Par ailleurs, la culture inuite doit trouver dans le système scolaire un terrain favorable à son épanouissement. Cela passe, notamment, par une extension de l’enseignement de l’inuktitut, qui devrait devenir une langue d’enseignement à part entière de la maternelle jusqu’à la fin du secondaire. En effet, selon l’Instance permanente de l’ONU sur les questions autochtones, l’enseignement dans sa langue maternelle est considéré comme le facteur le plus important de la réussite des élèves bilingues. À la commission scolaire Kativik, il y a une volonté d’aller dans cette direction, en intégrant davantage la langue, la culture et l’identité inuites au primaire et au premier cycle du secondaire. Le gouvernement québécois doit collaborer à la mise en oeuvre d’un tel programme, en tâchant de trouver le difficile équilibre entre cette préoccupation légitime des Inuits et la nécessité de préparer les élèves à des études supérieures.

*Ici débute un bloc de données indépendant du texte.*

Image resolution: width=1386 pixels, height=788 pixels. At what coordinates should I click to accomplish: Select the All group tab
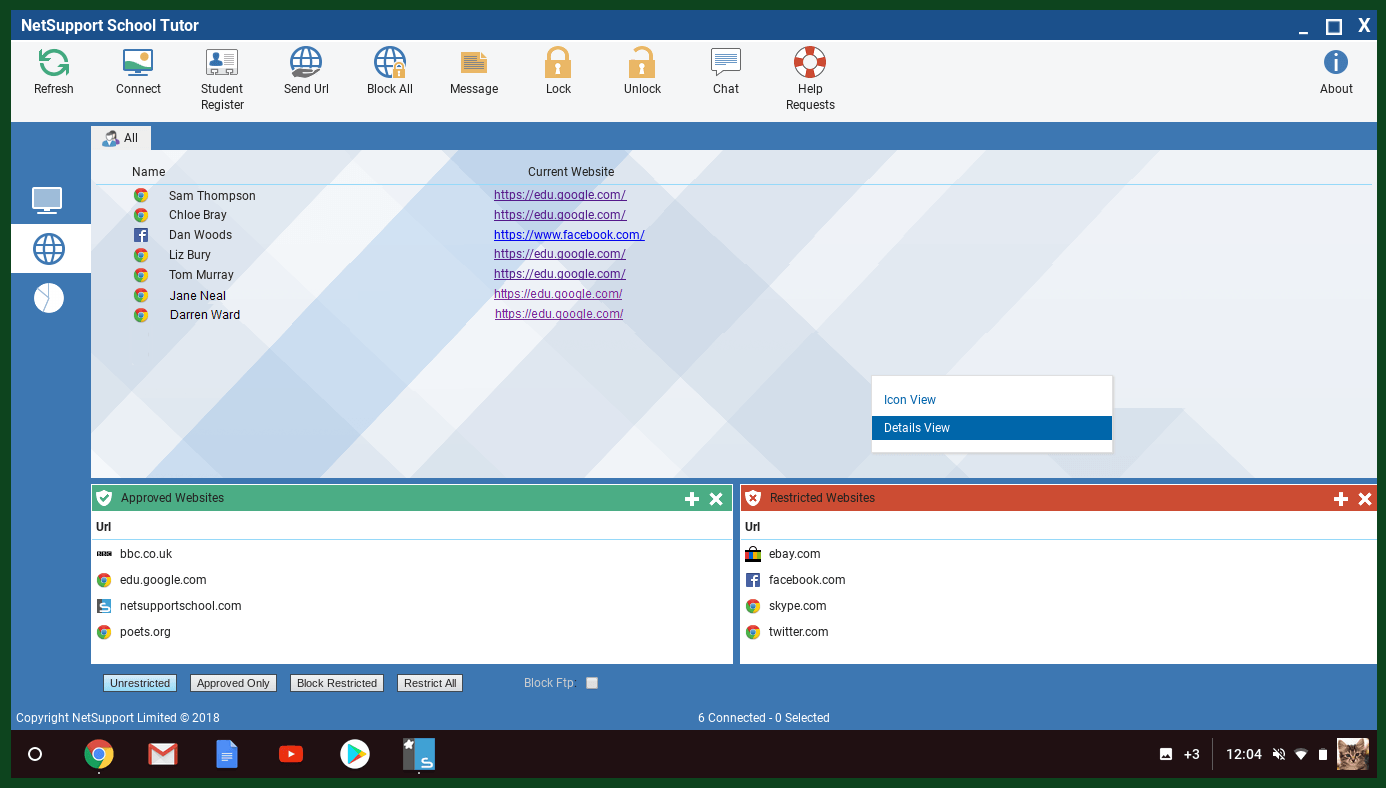(x=121, y=138)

À moyen terme, une plus grande autonomie politique des Inuits est aussi à souhaiter, laquelle devrait se traduire, d’abord et avant tout, par des pouvoirs élargis en matière d’éducation. On peut espérer, en effet, que l’élaboration d’un système éducatif qui réponde davantage aux aspirations des Inuits aura des répercussions bénéfiques sur la scolarisation des élèves. […] On ne se rend pas suffisamment compte, dans le sud du Québec, à quel point le parcours scolaire des élèves inuits du Nunavik est unique et, souvent, semé d’embûches. De la maternelle à la deuxième année du primaire, l’enseignement se fait exclusivement en inuktitut, l’apprentissage du français (ou de l’anglais, selon ce que choisissent les parents) ne débutant, à demi temps, qu’en troisième année. Par la suite, c’est dans une langue seconde, si c’est l’anglais, ou dans une troisième langue, le français, que les élèves sont scolarisés jusqu’à la fin du secondaire. Le système comprenant une septième année au primaire, c’est donc dire que l’apprentissage du français s’échelonne sur plus de neuf ans. À la fin de leurs études secondaires, les élèves doivent réussir un test afin de déterminer s’ils sont en mesure d’aller directement au cégep. La plupart le ratent et, par conséquent, doivent suivre une année préparatoire avant de quitter le Nunavik. Or, une fois admis au collégial, ils doivent passer par une autre année transitoire, afin de rehausser leur niveau scolaire et leur maîtrise du français. Une année qui, la plupart du temps, s’étire sur une plus longue période ou n’est jamais menée à terme.
Il est grand temps que cette situation cesse.